Items from a dataset:
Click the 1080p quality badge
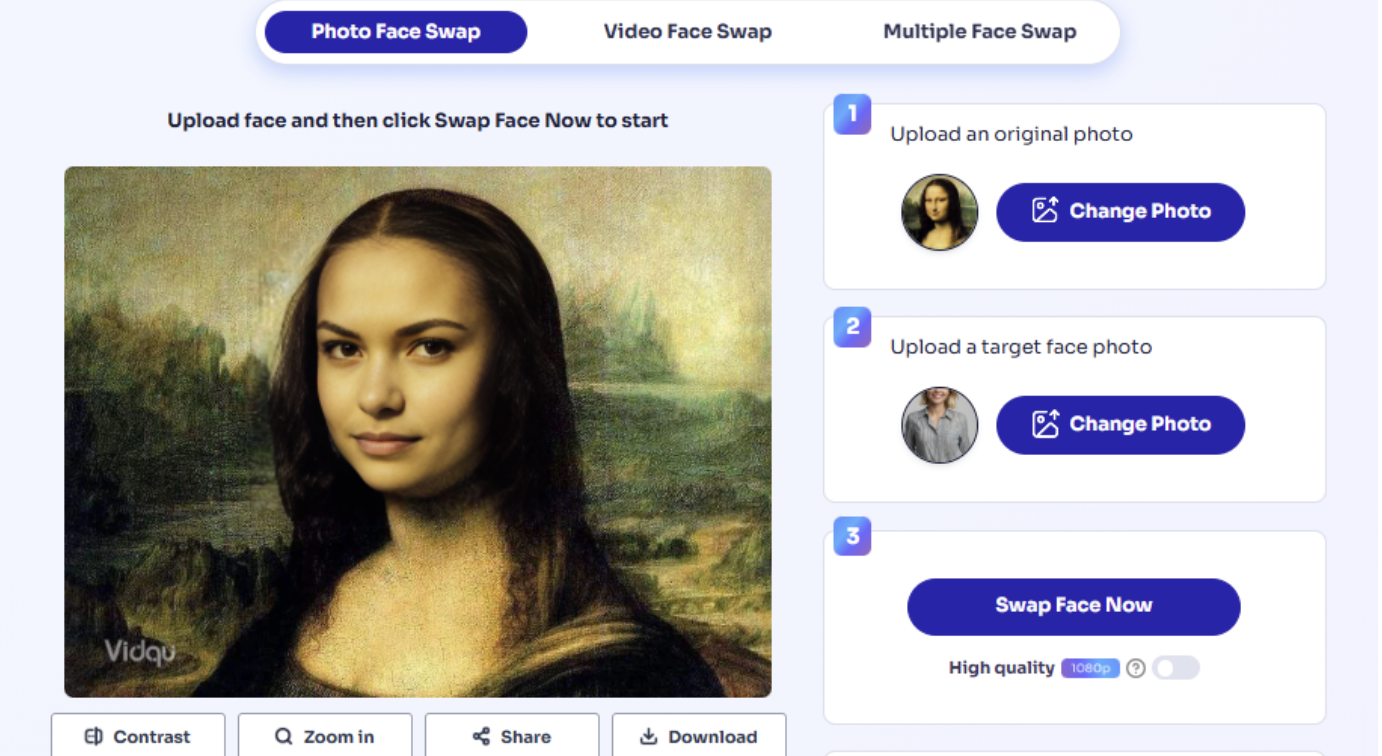Screen dimensions: 1382x756 (1090, 668)
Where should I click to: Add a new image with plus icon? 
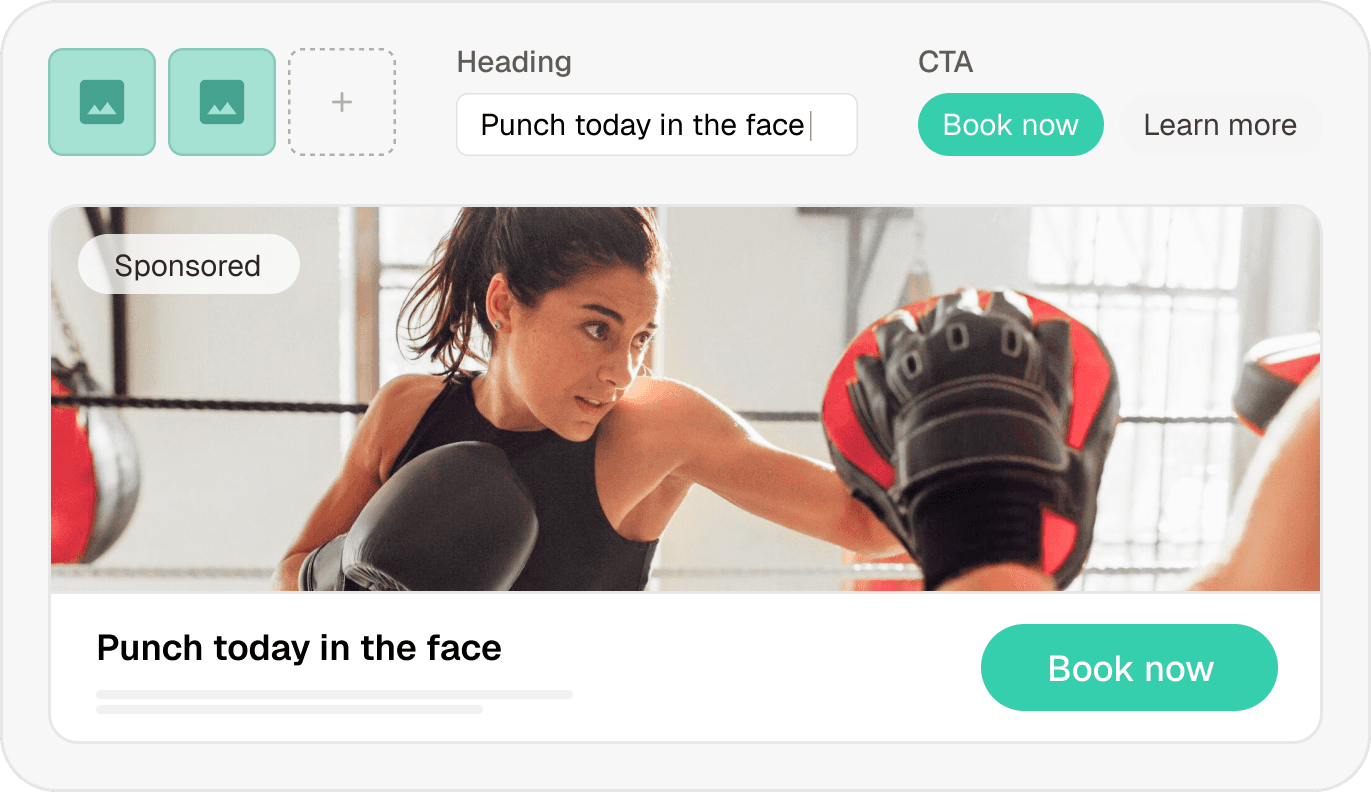(342, 102)
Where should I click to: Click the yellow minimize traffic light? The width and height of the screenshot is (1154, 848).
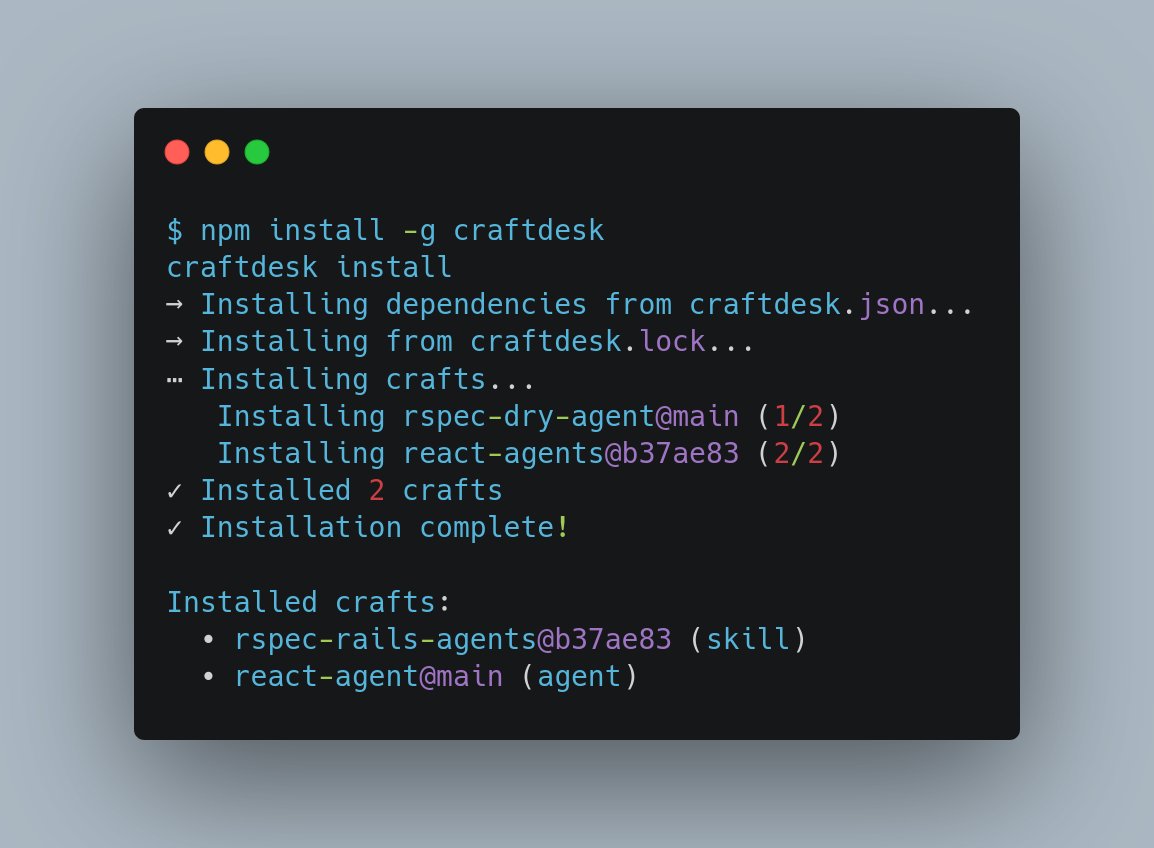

▶ **PROBLEM DESCRIPTION**
Set down each entry above exactly as it appears. Omit the pictures.

▶ **SOLVED PROBLEM**
Click the 1080p quality badge
Screen dimensions: 1382x756 (1090, 668)
Where should I click to: Add a new image with plus icon? 
(342, 102)
Where should I click to: Click the yellow minimize traffic light? The width and height of the screenshot is (1154, 848).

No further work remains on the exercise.